1.3.2. Quel type de soutenabilité : forte ou faible ?

De ce point de vue, on peut distinguer deux principales conceptions de la soutenabilité qui se différencient l’une de l’autre notamment par le degré de substituabilité qu’elles accordent aux différentes sortes de capital : capital naturel, capital humain, capital technique et institutionnel. Si les différentes formes de capitaux sont substituables, cela signifie que la destruction d’une forme de capital peut être compensée par l’utilisation d’une plus grande quantité d’un autre capital, ne compromettant pas ainsi la durabilité du développement. Présentons plus en détails deux approches extrêmes de la soutenabilité.

  • La soutenabilité faible : le développement sera durable si une génération est capable de transmettre à la génération suivante un stock de capital au moins égal permettant d’apporter au moins autant de bien-être à la population. C’est un niveau global de capital qu’on lègue et non un contenu, sa composition. La dégradation d’un des capitaux peut être compensée par l’augmentation d’une autre forme de capital. Ainsi, l’épuisement du capital naturel va entraîner des pertes de bien-être qui seront compensées, par exemple, par davantage d’éducation ou plus de capital technique permettant de produire plus de biens et de services. Dans cette approche, l’épuisement ou la dégradation de l’environnement peut être compensé par de nouveaux substituts grâce au progrès technique.
  • Les partisans de la soutenabilité forte rejettent l’hypothèse de substituabilité entre le capital naturel et les autres formes de capitaux. Comme le fait remarquer un économiste italien, on ne pourra jamais obtenir le même nombre de pizzas avec toujours moins de farine même si on augmente le nombre de fours ou de cuisiniers ! De ce point de vue, la nature est une ressource particulière qui occupe une place centrale et qui doit donc être traitée différemment des autres formes de capitaux pour plusieurs raisons. D’abord, elle assure des fonctions indispensables au bien-être et la survie de l’homme en terme d’écosystème. Ensuite, le progrès technique ne peut empêcher toujours son épuisement ou sa dégradation. De plus, ils soulignent que l’on connaît assez mal le fonctionnement des écosystèmes et on peut ainsi franchir des seuils qui risquent de mener à un effondrement de certaines formes de capital naturel. Ces partisans de la soutenabilité forte pensent que les limites de la croissance sont déjà ou en passe d’être atteintes. Il faut donc exploiter les ressources naturelles à un rythme qui permettent leur renouvellement et ne pas polluer au-delà des capacités d’assimilation de nos écosystèmes.

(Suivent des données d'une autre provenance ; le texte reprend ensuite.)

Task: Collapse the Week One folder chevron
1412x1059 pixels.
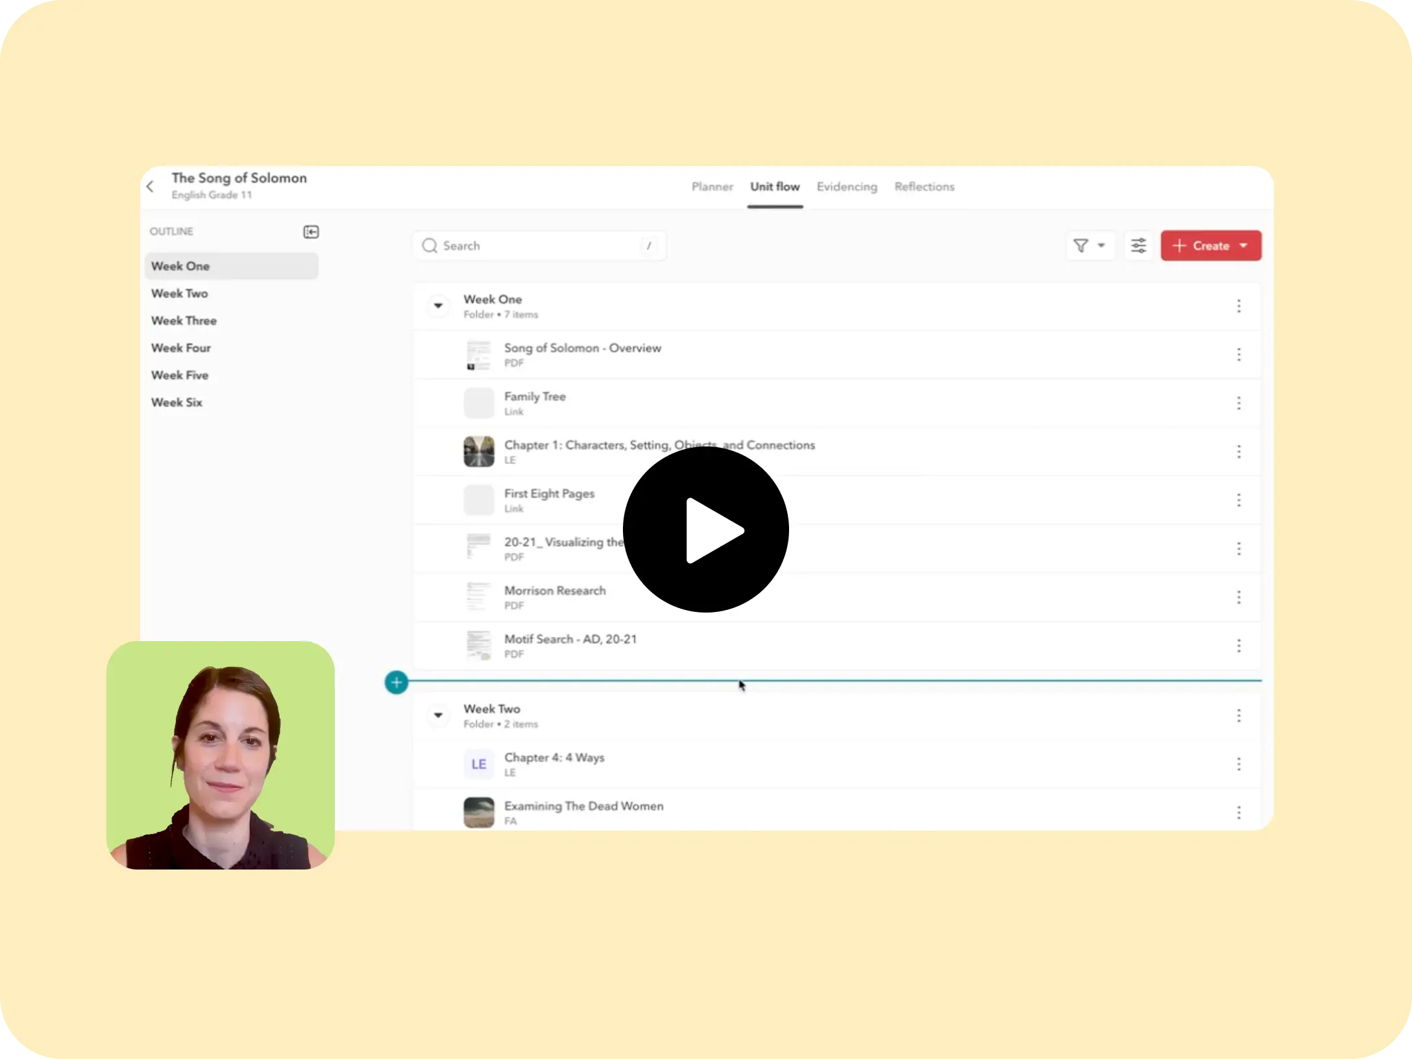Action: (438, 306)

  • Il est possible d’adopter une position intermédiaire entre ces deux thèses. Dans cette conception, une partie des actifs naturels n’a pas de substituts (on l’appelle le capital naturel critique). C’est le cas de l’atmosphère polluée par l’excès d’effet de serre ou de l’érosion de la biodiversité ou toute autre partie du capital naturel dont les risques d’irréversibilité (c’est-à-dire pour lesquels aucune réparation ou compensation n’est possible) sont forts : le progrès technique se révèle impuissant pour trouver des substituts. En revanche il est possible de remplacer le capital naturel non critique par d’autres formes de capital (humain, physique…). On pourra ainsi définir des seuils pour le capital naturel critique à ne pas franchir sous peine de compromettre à terme le bien-être des générations futures. Cette approche n’est pas dénuée d’interrogations puisque on peut se demander comment et par qui mesurer ces seuils, selon quels critères ?

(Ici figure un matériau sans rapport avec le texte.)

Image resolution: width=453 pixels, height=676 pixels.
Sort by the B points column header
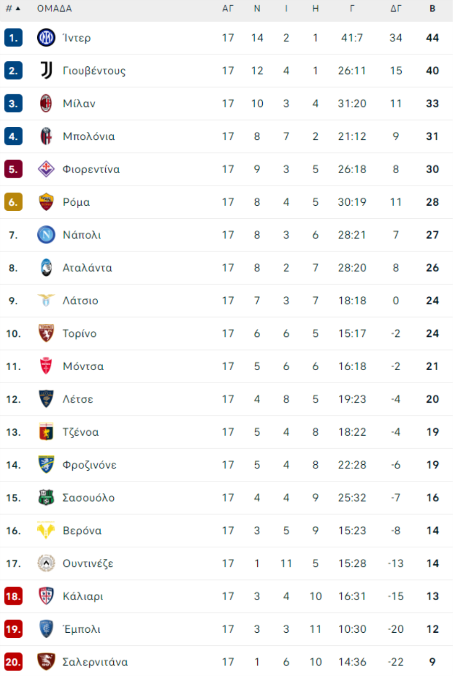(x=432, y=9)
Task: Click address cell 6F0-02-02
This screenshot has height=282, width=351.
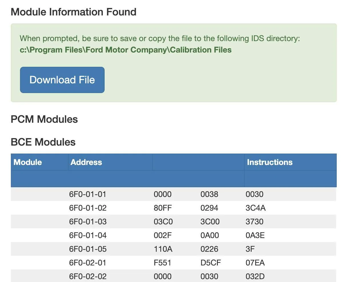Action: (88, 277)
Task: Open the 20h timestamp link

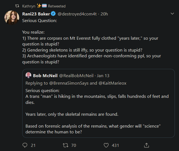Action: point(104,14)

Autre problème que posent ces approches : celui de l’équité. Cette conception, très attentive au sort réservée aux générations futures, risque toutefois de sacrifier l’équité sociale ou spatiale. Ne peut-on penser que les habitants des pays en développement ont droit à un niveau de vie équivalent à celui des habitants des pays développés ? Ne faut-il pas dès lors que leur croissance actuelle soit forte pour pouvoir consommer plus et satisfaire les besoins que les habitants des pays développés satisfont déjà ? C’est un des enjeux des conférences mondiales sur l’environnement et de toute politique climatique.